15. [A] stelt dat VCOG haar toezegging dat hij de Europese Comenius Leergang (hierna: de opleiding) op haar kosten mag volgen, gestand dient te doen. De kosten daarvan bedragen volgens hem € 35.900,00 exclusief BTW (€ 25.950,00 exclusief BTW aan directe kosten en € 9.950,00 exclusief BTW aan indirecte kosten). VCOG is van mening dat uit de overeenkomst tussen partijen niet volgt dat zij (nog steeds) tot betaling gehouden is.

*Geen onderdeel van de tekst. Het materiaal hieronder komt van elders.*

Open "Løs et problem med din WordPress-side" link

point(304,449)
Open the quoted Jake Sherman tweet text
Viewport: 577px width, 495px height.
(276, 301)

15. De vraag hoe in een schriftelijk contract de verhouding van partijen is geregeld en of dit contract een leemte laat die moet worden aangevuld, kan niet worden beantwoord op grond van alleen maar een zuiver taalkundige uitleg van de bepalingen van dat contract. Voor de beantwoording van die vraag komt het immers aan op de zin die partijen in de gegeven omstandigheden over en weer redelijkerwijs aan deze bepalingen mochten toekennen en op hetgeen zij te dien aanzien redelijkerwijs van elkaar mochten verwachten. Daarbij kan mede van belang zijn tot welke maatschappelijke kringen partijen behoren en welke rechtskennis van hen kan worden verwacht.
15. In het licht daarvan oordeelt de kantonrechter als volgt.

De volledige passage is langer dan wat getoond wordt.